Vancouver's Ian Williams wins Canada's top literary award for fiction
Credit to Author: Reuters| Date: Tue, 19 Nov 2019 16:28:06 +0000
TORONTO — Writer Ian Williams won Canada’s top annual literary award for fiction for his book Reproduction, the prize’s sponsor said on Monday.
Reproduction, published by Random House Canada, explores the bonds between family and how they are formed, through individuals in a Toronto suburb.
“You have no idea how special this is to me,” Williams told the audience while accepting the Scotiabank Giller Prize. The award carries a cash prize of $100,000 while each of the other five shortlisted finalists takes home $10,000.
The Giller Prize was founded in 1994 by Jack Rabinovitch, a Montreal-born real estate developer, in memory of his late wife Doris Giller, a literary journalist. Notable Canadian writers including Alice Munro and Mordecai Richler supported its creation, and Scotiabank began backing the award in 2005.
The six shortlisted finalists were chosen from a list of 117 submissions.
Williams’ family emigrated to Canada from Trinidad in the late 80s, according to an interview he gave to the National Post newspaper in 2013. Williams, who is an assistant professor of poetry in the University of British Columbia’s creative writing program, is based in Vancouver and grew up in Brampton, Ontario.
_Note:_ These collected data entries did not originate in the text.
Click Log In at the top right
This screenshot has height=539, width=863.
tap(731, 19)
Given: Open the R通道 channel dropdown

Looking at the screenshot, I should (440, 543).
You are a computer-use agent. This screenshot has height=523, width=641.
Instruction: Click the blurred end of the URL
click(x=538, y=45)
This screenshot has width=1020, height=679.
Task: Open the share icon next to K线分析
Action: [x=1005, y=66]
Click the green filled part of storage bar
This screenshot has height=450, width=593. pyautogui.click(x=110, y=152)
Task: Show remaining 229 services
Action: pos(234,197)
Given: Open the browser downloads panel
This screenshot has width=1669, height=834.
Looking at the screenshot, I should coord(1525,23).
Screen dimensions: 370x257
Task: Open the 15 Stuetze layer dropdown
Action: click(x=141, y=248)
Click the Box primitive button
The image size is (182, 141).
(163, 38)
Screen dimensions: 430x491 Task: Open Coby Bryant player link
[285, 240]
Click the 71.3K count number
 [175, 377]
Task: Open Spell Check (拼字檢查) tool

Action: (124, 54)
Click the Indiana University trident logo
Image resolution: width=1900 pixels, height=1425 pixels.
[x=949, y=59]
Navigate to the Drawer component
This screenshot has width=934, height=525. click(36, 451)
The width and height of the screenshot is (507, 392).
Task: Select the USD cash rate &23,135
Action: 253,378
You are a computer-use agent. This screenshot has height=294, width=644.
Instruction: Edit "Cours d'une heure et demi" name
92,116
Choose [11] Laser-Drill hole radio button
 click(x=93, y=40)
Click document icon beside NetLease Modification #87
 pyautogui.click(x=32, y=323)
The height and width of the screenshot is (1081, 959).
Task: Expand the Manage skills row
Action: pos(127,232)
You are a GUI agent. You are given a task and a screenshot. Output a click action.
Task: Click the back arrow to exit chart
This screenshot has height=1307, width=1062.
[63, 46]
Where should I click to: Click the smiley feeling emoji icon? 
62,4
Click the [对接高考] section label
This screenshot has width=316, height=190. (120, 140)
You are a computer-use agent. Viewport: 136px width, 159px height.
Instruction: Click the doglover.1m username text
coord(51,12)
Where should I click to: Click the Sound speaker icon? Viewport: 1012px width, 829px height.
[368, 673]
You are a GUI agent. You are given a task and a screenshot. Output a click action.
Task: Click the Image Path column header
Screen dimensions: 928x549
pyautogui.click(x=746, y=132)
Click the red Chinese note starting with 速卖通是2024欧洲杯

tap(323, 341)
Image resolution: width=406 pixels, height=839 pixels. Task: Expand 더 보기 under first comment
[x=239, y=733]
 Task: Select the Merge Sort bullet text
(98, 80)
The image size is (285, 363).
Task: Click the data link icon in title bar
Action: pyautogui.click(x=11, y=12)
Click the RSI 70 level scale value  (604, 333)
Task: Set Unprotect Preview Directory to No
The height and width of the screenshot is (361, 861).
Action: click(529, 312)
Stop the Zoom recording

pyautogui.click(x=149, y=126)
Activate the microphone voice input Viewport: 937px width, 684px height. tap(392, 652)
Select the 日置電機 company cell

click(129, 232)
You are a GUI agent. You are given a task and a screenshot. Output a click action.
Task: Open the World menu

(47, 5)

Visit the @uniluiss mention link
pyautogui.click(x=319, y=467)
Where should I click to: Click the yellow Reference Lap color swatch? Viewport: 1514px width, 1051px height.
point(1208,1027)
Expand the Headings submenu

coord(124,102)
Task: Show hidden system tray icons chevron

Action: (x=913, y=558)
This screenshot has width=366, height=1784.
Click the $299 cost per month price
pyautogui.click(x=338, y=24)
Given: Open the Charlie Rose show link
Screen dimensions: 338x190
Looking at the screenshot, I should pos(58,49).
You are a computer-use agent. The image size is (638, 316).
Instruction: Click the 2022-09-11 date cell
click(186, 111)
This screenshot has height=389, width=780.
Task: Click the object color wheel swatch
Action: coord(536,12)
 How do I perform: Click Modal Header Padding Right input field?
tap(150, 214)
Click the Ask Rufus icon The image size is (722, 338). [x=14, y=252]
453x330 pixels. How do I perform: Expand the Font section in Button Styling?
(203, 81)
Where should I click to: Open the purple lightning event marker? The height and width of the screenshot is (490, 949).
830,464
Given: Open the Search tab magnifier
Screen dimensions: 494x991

Notable previous winners of the award include Canadian literary giants such as Munro, Richler, Margaret Atwood and Michael Ondaatje. Atwood and Munro are both on the prize’s advisory board, which is separate from the jury.
Atwood’s most recent book, The Testaments, a sequel to her popular 1985 dystopian novel The Handmaid’s Tale, was long-listed for the award this year.
In selecting Williams’ book for the prize, the jury called it “an engrossing story of disparate people brought together and also a masterful unfolding of unexpected connections and collisions between and across lives otherwise separated by race, class, gender and geography.”
Williams thanked Atwood, who was present at the gala, and said the first book he bought with his own money was one of hers. He also thanked Rabinovitch, who died in 2017, for his support of the arts.
“If you’re wealthy and got tons of money… support whatever moves you,” Williams told the audience.